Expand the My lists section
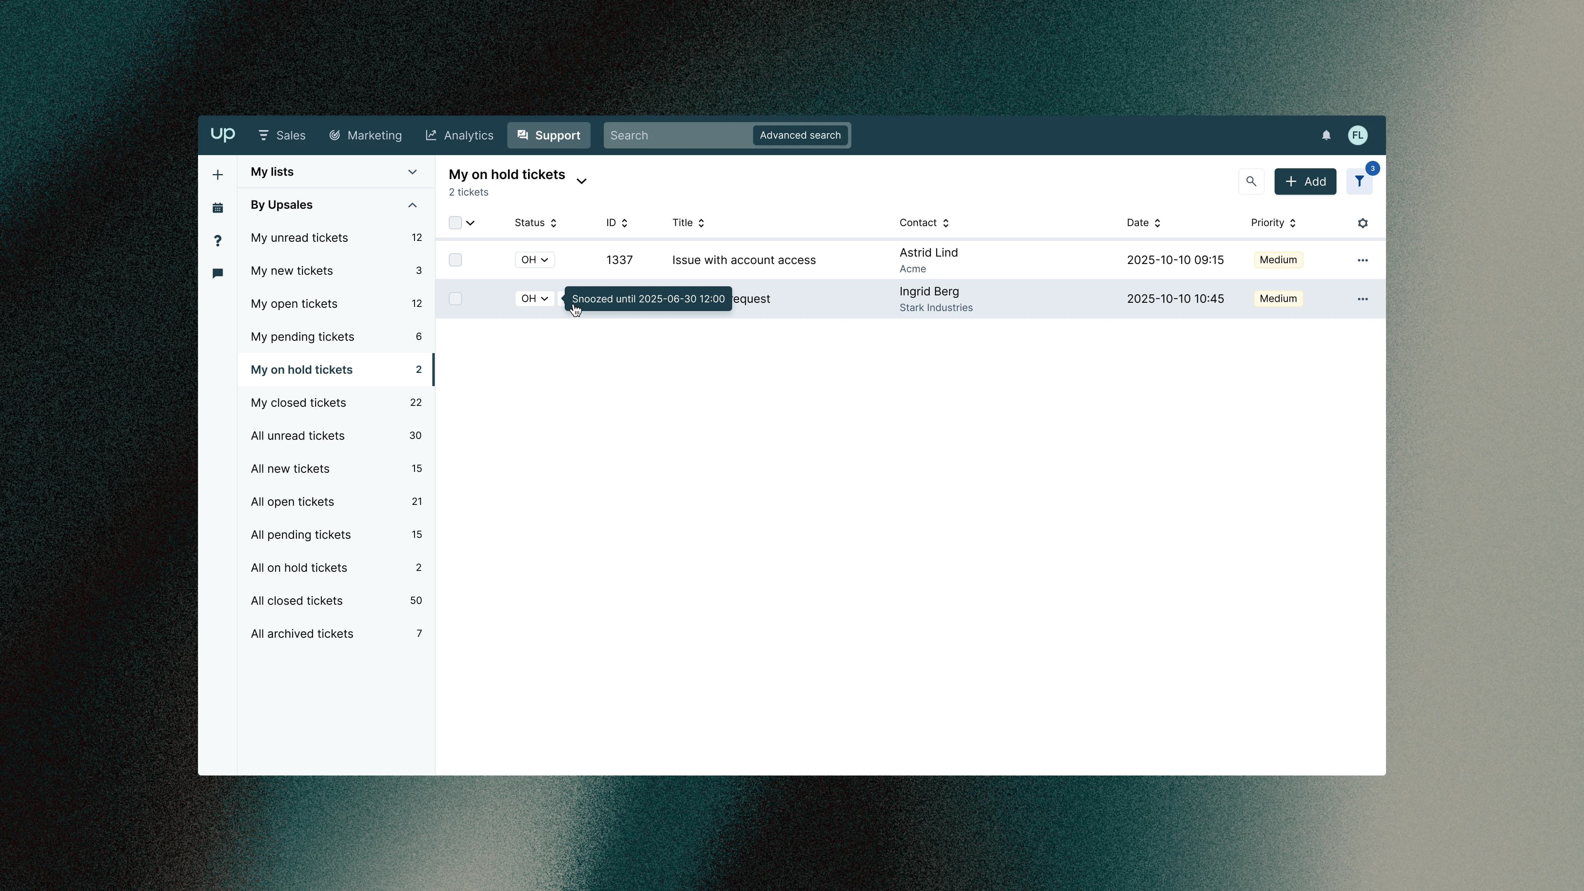The width and height of the screenshot is (1584, 891). (x=412, y=172)
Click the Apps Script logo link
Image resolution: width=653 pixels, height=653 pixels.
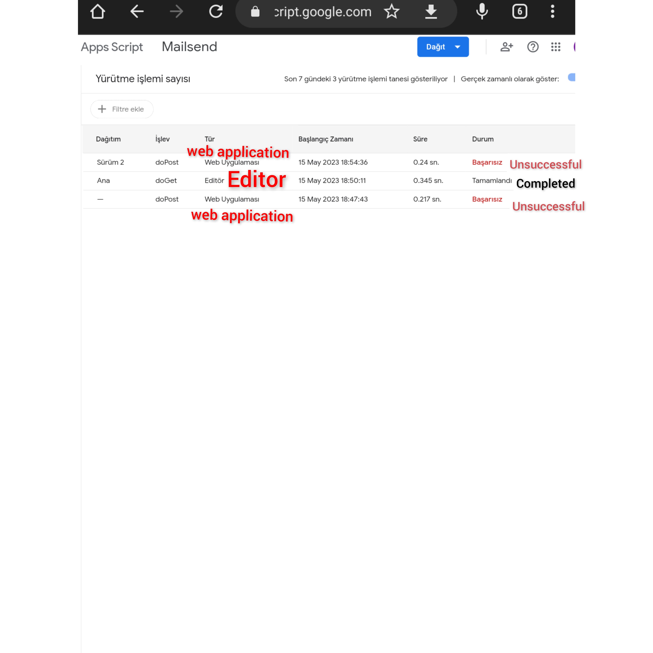click(112, 47)
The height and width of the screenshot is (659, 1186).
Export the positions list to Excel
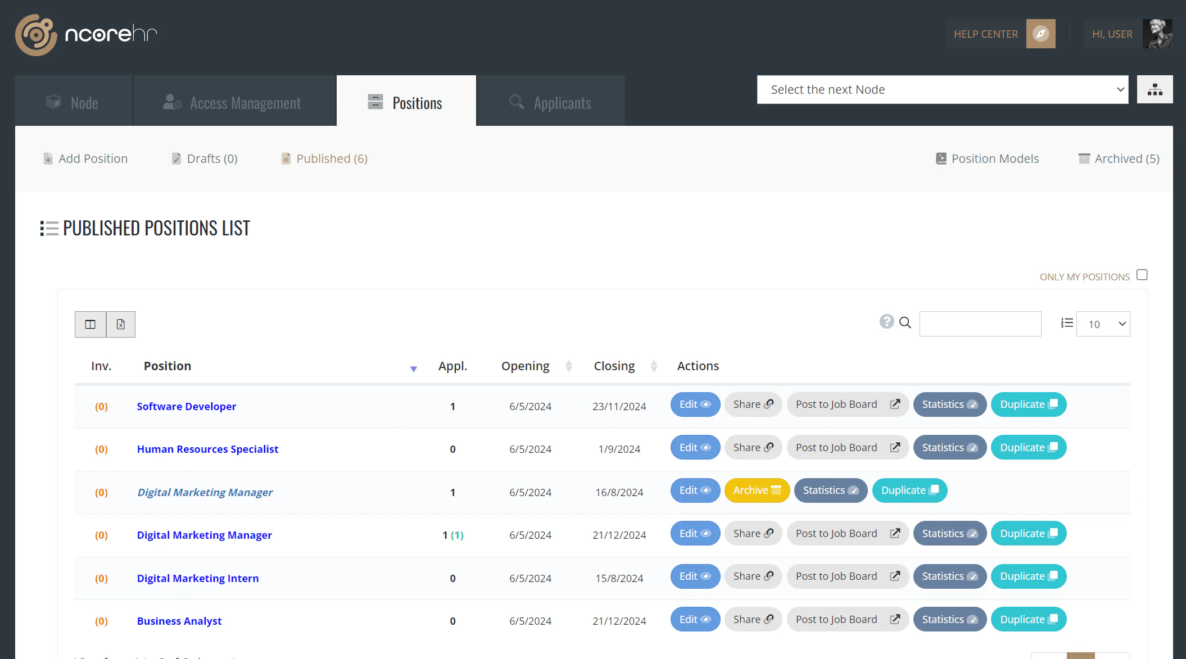(x=120, y=324)
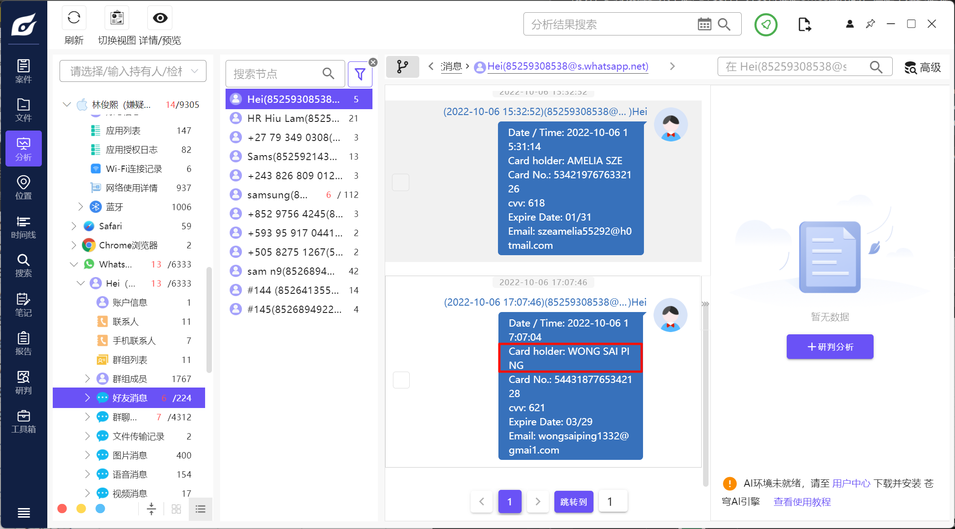Click the switch view (切换视图) icon
This screenshot has height=529, width=955.
pos(117,18)
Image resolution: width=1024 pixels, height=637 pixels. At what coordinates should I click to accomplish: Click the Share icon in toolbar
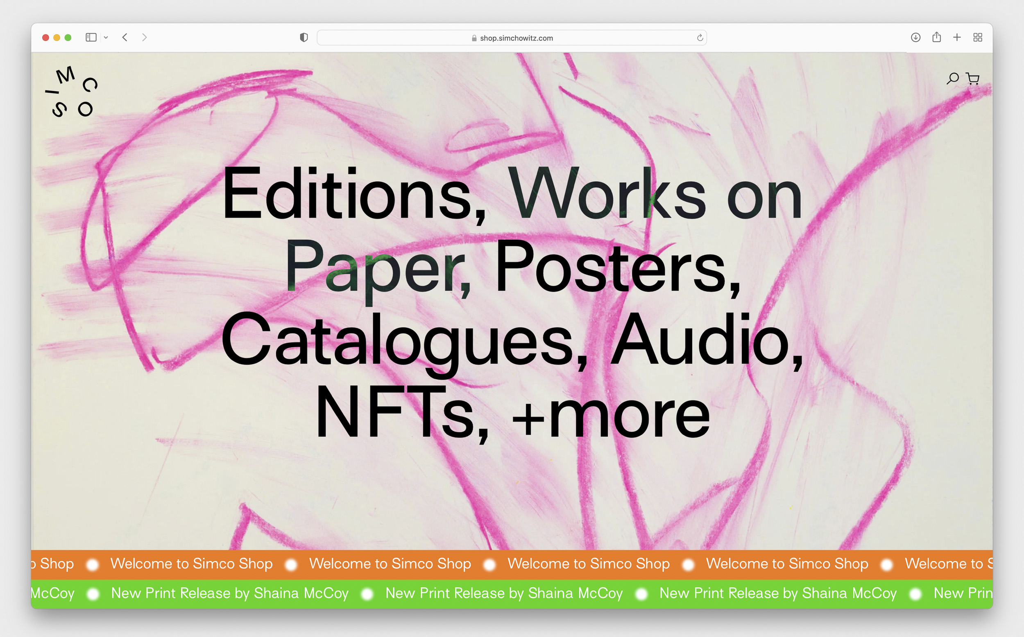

▶ TASK ITEM
Return the data word for word without its pictures.

▶ SOLUTION FOR THIS PROBLEM
Expand the My lists section
The width and height of the screenshot is (1584, 891). (x=412, y=172)
Click the Apps Script logo link
Image resolution: width=653 pixels, height=653 pixels.
click(112, 47)
The height and width of the screenshot is (659, 1186).
Export the positions list to Excel
(x=120, y=324)
Click the switch view (切换视图) icon
This screenshot has height=529, width=955.
pos(117,18)
Image resolution: width=1024 pixels, height=637 pixels. At what coordinates should I click to accomplish: Click the Share icon in toolbar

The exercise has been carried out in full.